[[ Records to use, beginning ]]

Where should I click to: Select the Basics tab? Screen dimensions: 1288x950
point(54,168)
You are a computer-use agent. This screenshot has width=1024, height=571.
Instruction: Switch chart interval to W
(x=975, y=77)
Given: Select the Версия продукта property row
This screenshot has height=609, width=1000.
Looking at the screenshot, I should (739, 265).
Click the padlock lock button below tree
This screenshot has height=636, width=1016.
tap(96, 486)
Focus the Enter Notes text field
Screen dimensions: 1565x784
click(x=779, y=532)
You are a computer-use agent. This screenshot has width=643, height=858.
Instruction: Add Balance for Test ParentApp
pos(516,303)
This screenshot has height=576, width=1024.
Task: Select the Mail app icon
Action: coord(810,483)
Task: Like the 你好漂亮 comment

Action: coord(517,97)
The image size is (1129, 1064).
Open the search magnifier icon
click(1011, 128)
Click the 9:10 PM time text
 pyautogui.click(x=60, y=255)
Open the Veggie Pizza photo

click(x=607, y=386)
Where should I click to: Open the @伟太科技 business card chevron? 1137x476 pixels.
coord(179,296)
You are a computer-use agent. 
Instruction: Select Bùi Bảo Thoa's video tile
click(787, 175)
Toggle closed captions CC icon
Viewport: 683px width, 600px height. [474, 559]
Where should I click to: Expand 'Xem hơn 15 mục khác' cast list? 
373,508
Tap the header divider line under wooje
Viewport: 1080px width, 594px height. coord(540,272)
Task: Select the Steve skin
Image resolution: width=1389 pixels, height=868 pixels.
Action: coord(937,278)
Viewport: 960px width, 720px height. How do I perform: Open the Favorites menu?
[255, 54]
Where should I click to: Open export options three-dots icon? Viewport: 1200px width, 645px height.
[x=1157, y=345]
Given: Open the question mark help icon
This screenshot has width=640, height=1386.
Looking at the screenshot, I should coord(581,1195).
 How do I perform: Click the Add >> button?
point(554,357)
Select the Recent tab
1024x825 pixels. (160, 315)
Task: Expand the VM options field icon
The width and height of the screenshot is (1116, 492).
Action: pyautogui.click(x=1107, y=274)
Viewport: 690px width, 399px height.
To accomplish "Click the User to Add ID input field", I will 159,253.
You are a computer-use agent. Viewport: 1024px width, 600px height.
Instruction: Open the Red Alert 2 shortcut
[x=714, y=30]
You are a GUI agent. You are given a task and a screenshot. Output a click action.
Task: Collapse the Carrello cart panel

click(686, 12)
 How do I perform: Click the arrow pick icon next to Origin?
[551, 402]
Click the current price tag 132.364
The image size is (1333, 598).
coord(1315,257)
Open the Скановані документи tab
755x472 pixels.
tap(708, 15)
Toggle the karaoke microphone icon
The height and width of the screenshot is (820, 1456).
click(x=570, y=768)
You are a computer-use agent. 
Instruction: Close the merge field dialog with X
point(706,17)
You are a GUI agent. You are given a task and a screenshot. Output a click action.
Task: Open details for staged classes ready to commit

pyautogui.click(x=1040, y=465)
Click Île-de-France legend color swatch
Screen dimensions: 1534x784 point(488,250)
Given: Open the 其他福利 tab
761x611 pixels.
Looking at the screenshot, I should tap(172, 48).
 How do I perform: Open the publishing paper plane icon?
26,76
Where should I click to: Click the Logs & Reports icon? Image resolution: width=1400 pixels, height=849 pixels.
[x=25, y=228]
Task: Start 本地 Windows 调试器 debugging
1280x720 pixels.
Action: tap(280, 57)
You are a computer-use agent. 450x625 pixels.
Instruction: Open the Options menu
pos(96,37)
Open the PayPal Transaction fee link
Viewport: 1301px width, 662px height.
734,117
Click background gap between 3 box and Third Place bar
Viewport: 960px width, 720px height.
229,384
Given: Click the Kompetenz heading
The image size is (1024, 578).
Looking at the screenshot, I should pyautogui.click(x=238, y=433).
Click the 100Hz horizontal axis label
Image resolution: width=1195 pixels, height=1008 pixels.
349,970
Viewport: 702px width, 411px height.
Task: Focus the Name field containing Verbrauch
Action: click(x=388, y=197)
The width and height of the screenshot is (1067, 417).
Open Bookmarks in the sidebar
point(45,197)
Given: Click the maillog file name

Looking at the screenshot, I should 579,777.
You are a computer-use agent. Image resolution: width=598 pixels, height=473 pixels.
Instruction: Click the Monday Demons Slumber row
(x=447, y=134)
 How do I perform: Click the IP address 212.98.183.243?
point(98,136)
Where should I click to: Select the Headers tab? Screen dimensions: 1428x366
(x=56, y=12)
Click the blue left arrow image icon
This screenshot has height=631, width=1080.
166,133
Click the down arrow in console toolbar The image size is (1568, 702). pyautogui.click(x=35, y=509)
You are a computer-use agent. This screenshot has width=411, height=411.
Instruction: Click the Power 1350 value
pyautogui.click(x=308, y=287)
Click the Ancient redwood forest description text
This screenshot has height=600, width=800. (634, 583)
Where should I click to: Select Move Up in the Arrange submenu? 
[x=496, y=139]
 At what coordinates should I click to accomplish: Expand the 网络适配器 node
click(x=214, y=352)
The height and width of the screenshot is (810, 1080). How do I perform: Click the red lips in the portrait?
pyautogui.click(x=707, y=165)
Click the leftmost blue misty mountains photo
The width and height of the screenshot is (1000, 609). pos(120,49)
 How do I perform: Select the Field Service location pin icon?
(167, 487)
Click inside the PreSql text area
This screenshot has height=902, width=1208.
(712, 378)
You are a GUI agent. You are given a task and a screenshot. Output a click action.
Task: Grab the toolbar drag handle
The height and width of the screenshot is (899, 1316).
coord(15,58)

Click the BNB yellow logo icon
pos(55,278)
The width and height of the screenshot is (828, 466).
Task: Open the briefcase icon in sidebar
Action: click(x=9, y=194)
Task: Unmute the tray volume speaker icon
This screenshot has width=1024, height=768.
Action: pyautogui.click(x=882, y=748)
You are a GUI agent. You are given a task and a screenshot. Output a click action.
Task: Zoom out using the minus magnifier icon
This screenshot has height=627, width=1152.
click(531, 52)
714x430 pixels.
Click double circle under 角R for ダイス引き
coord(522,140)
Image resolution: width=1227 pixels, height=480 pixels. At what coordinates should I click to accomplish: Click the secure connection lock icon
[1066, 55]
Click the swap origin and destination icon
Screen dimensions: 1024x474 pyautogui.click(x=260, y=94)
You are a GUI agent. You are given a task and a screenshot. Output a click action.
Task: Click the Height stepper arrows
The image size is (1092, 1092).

[[ Records to use, end ]]

§ **Problem description**
Copy every record above exactly as it appears.

§ **Reply**
Where should I click to: Select the Basics tab? Screen dimensions: 1288x950
point(54,168)
You are a computer-use agent. This screenshot has width=1024, height=571.
Instruction: Switch chart interval to W
(x=975, y=77)
Given: Select the Версия продукта property row
This screenshot has height=609, width=1000.
Looking at the screenshot, I should (739, 265).
Click the padlock lock button below tree
This screenshot has height=636, width=1016.
tap(96, 486)
Focus the Enter Notes text field
Screen dimensions: 1565x784
click(x=779, y=532)
You are a computer-use agent. This screenshot has width=643, height=858.
Instruction: Add Balance for Test ParentApp
pos(516,303)
This screenshot has height=576, width=1024.
Task: Select the Mail app icon
Action: coord(810,483)
Task: Like the 你好漂亮 comment

Action: coord(517,97)
The image size is (1129, 1064).
Open the search magnifier icon
click(1011, 128)
Click the 9:10 PM time text
 pyautogui.click(x=60, y=255)
Open the Veggie Pizza photo

click(x=607, y=386)
Where should I click to: Open the @伟太科技 business card chevron? 1137x476 pixels.
coord(179,296)
You are a computer-use agent. 
Instruction: Select Bùi Bảo Thoa's video tile
click(787, 175)
Toggle closed captions CC icon
Viewport: 683px width, 600px height. [474, 559]
Where should I click to: Expand 'Xem hơn 15 mục khác' cast list? 
373,508
Tap the header divider line under wooje
Viewport: 1080px width, 594px height. coord(540,272)
Task: Select the Steve skin
Image resolution: width=1389 pixels, height=868 pixels.
Action: coord(937,278)
Viewport: 960px width, 720px height. How do I perform: Open the Favorites menu?
[255, 54]
Where should I click to: Open export options three-dots icon? Viewport: 1200px width, 645px height.
[x=1157, y=345]
Given: Open the question mark help icon
This screenshot has width=640, height=1386.
Looking at the screenshot, I should coord(581,1195).
 How do I perform: Click the Add >> button?
point(554,357)
Select the Recent tab
1024x825 pixels. (160, 315)
Task: Expand the VM options field icon
The width and height of the screenshot is (1116, 492).
Action: pyautogui.click(x=1107, y=274)
Viewport: 690px width, 399px height.
To accomplish "Click the User to Add ID input field", I will 159,253.
You are a computer-use agent. Viewport: 1024px width, 600px height.
Instruction: Open the Red Alert 2 shortcut
[x=714, y=30]
You are a GUI agent. You are given a task and a screenshot. Output a click action.
Task: Collapse the Carrello cart panel

click(686, 12)
 How do I perform: Click the arrow pick icon next to Origin?
[551, 402]
Click the current price tag 132.364
The image size is (1333, 598).
coord(1315,257)
Open the Скановані документи tab
755x472 pixels.
tap(708, 15)
Toggle the karaoke microphone icon
The height and width of the screenshot is (820, 1456).
click(x=570, y=768)
You are a computer-use agent. 
Instruction: Close the merge field dialog with X
point(706,17)
You are a GUI agent. You are given a task and a screenshot. Output a click action.
Task: Open details for staged classes ready to commit

pyautogui.click(x=1040, y=465)
Click Île-de-France legend color swatch
Screen dimensions: 1534x784 point(488,250)
Given: Open the 其他福利 tab
761x611 pixels.
Looking at the screenshot, I should tap(172, 48).
 How do I perform: Open the publishing paper plane icon?
26,76
Where should I click to: Click the Logs & Reports icon? Image resolution: width=1400 pixels, height=849 pixels.
[x=25, y=228]
Task: Start 本地 Windows 调试器 debugging
1280x720 pixels.
Action: tap(280, 57)
You are a computer-use agent. 450x625 pixels.
Instruction: Open the Options menu
pos(96,37)
Open the PayPal Transaction fee link
Viewport: 1301px width, 662px height.
734,117
Click background gap between 3 box and Third Place bar
Viewport: 960px width, 720px height.
229,384
Given: Click the Kompetenz heading
The image size is (1024, 578).
Looking at the screenshot, I should pyautogui.click(x=238, y=433).
Click the 100Hz horizontal axis label
Image resolution: width=1195 pixels, height=1008 pixels.
349,970
Viewport: 702px width, 411px height.
Task: Focus the Name field containing Verbrauch
Action: click(x=388, y=197)
The width and height of the screenshot is (1067, 417).
Open Bookmarks in the sidebar
point(45,197)
Given: Click the maillog file name

Looking at the screenshot, I should 579,777.
You are a computer-use agent. Image resolution: width=598 pixels, height=473 pixels.
Instruction: Click the Monday Demons Slumber row
(x=447, y=134)
 How do I perform: Click the IP address 212.98.183.243?
point(98,136)
Where should I click to: Select the Headers tab? Screen dimensions: 1428x366
(x=56, y=12)
Click the blue left arrow image icon
This screenshot has height=631, width=1080.
166,133
Click the down arrow in console toolbar The image size is (1568, 702). pyautogui.click(x=35, y=509)
You are a computer-use agent. This screenshot has width=411, height=411.
Instruction: Click the Power 1350 value
pyautogui.click(x=308, y=287)
Click the Ancient redwood forest description text
This screenshot has height=600, width=800. (634, 583)
Where should I click to: Select Move Up in the Arrange submenu? 
[x=496, y=139]
 At what coordinates should I click to accomplish: Expand the 网络适配器 node
click(x=214, y=352)
The height and width of the screenshot is (810, 1080). How do I perform: Click the red lips in the portrait?
pyautogui.click(x=707, y=165)
Click the leftmost blue misty mountains photo
The width and height of the screenshot is (1000, 609). pos(120,49)
 How do I perform: Select the Field Service location pin icon?
(167, 487)
Click inside the PreSql text area
This screenshot has height=902, width=1208.
(712, 378)
You are a GUI agent. You are given a task and a screenshot. Output a click action.
Task: Grab the toolbar drag handle
The height and width of the screenshot is (899, 1316).
coord(15,58)

Click the BNB yellow logo icon
pos(55,278)
The width and height of the screenshot is (828, 466).
Task: Open the briefcase icon in sidebar
Action: click(x=9, y=194)
Task: Unmute the tray volume speaker icon
This screenshot has width=1024, height=768.
Action: pyautogui.click(x=882, y=748)
You are a GUI agent. You are given a task and a screenshot. Output a click action.
Task: Zoom out using the minus magnifier icon
This screenshot has height=627, width=1152.
click(531, 52)
714x430 pixels.
Click double circle under 角R for ダイス引き
coord(522,140)
Image resolution: width=1227 pixels, height=480 pixels. At what coordinates should I click to accomplish: Click the secure connection lock icon
[1066, 55]
Click the swap origin and destination icon
Screen dimensions: 1024x474 pyautogui.click(x=260, y=94)
You are a GUI agent. You are given a task and a screenshot. Output a click action.
Task: Click the Height stepper arrows
The image size is (1092, 1092).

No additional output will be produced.